** begin Records for the exercise **
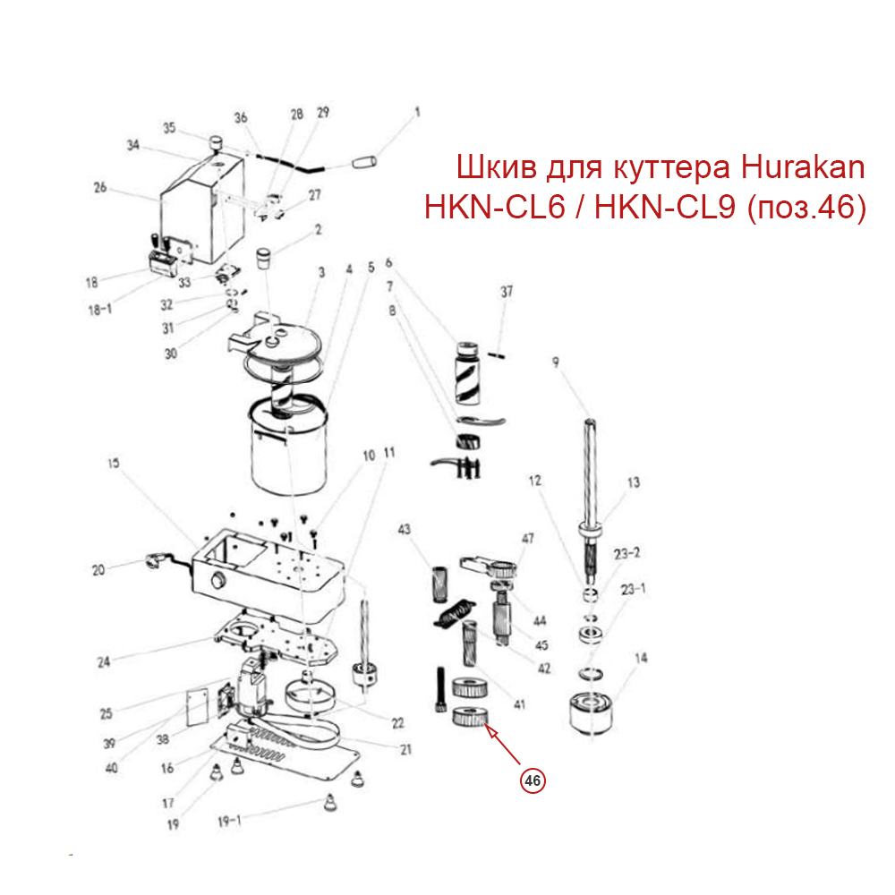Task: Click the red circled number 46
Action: [533, 780]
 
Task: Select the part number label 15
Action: [114, 465]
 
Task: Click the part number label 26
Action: [100, 188]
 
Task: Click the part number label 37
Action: [507, 293]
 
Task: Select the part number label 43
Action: [404, 530]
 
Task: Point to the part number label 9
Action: [556, 362]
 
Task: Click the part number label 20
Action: [98, 568]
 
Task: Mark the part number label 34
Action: [133, 145]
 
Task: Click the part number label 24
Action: [103, 662]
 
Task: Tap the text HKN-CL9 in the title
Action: [665, 208]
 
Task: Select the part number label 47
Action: [528, 538]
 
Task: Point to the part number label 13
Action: [633, 483]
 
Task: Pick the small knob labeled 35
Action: [216, 142]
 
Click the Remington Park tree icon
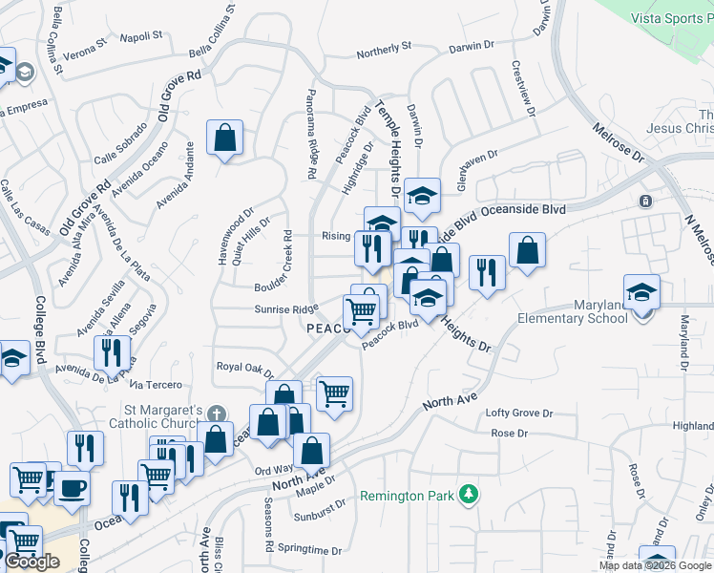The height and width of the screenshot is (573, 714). click(x=468, y=494)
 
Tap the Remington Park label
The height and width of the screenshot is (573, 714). click(x=409, y=496)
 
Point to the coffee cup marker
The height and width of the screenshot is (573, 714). click(x=71, y=488)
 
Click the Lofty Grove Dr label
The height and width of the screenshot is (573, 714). click(x=519, y=414)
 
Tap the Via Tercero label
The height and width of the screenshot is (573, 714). click(x=155, y=385)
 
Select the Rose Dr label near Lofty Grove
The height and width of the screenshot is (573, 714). click(x=509, y=434)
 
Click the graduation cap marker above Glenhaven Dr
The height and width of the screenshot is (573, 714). click(x=422, y=196)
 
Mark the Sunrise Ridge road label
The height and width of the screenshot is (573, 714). click(x=285, y=309)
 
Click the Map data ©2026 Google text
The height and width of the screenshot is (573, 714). click(x=655, y=565)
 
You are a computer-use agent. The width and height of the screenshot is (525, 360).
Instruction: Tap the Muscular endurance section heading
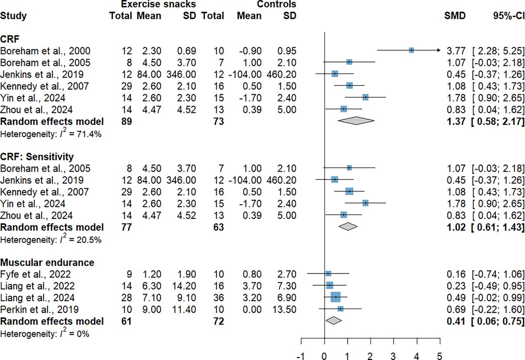pos(47,262)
** end Records for the exercise **
> _Task prompt_
Copy all of the records above verbatim, leaving out the pictures.

> _Full solution_
Task: Click the red circled number 46
Action: [533, 780]
 
Task: Select the part number label 15
Action: [114, 465]
 
Task: Click the part number label 26
Action: [100, 188]
 
Task: Click the part number label 37
Action: [507, 293]
 
Task: Select the part number label 43
Action: [404, 530]
 
Task: Point to the part number label 9
Action: [556, 362]
 
Task: Click the part number label 20
Action: [98, 568]
 
Task: Mark the part number label 34
Action: [133, 145]
 
Task: Click the part number label 24
Action: [103, 662]
 
Task: Tap the text HKN-CL9 in the title
Action: [665, 208]
 
Task: Select the part number label 47
Action: [528, 538]
 
Task: Point to the part number label 13
Action: [633, 483]
 
Task: Pick the small knob labeled 35
Action: [216, 142]
 
Click the Remington Park tree icon
The height and width of the screenshot is (573, 714). click(x=468, y=494)
 
Tap the Remington Park label
The height and width of the screenshot is (573, 714). click(x=409, y=496)
 
Point to the coffee cup marker
The height and width of the screenshot is (573, 714). click(x=71, y=488)
 
Click the Lofty Grove Dr label
The height and width of the screenshot is (573, 714). click(x=519, y=414)
 
Tap the Via Tercero label
The height and width of the screenshot is (573, 714). click(x=155, y=385)
 
Select the Rose Dr label near Lofty Grove
The height and width of the screenshot is (573, 714). click(x=509, y=434)
 
Click the graduation cap marker above Glenhaven Dr
The height and width of the screenshot is (573, 714). click(x=422, y=196)
 
Mark the Sunrise Ridge road label
The height and width of the screenshot is (573, 714). click(x=285, y=309)
 
Click the Map data ©2026 Google text
The height and width of the screenshot is (573, 714). click(x=655, y=565)
 
You are a computer-use agent. The width and height of the screenshot is (525, 360).
Instruction: Tap the Muscular endurance section heading
pos(47,262)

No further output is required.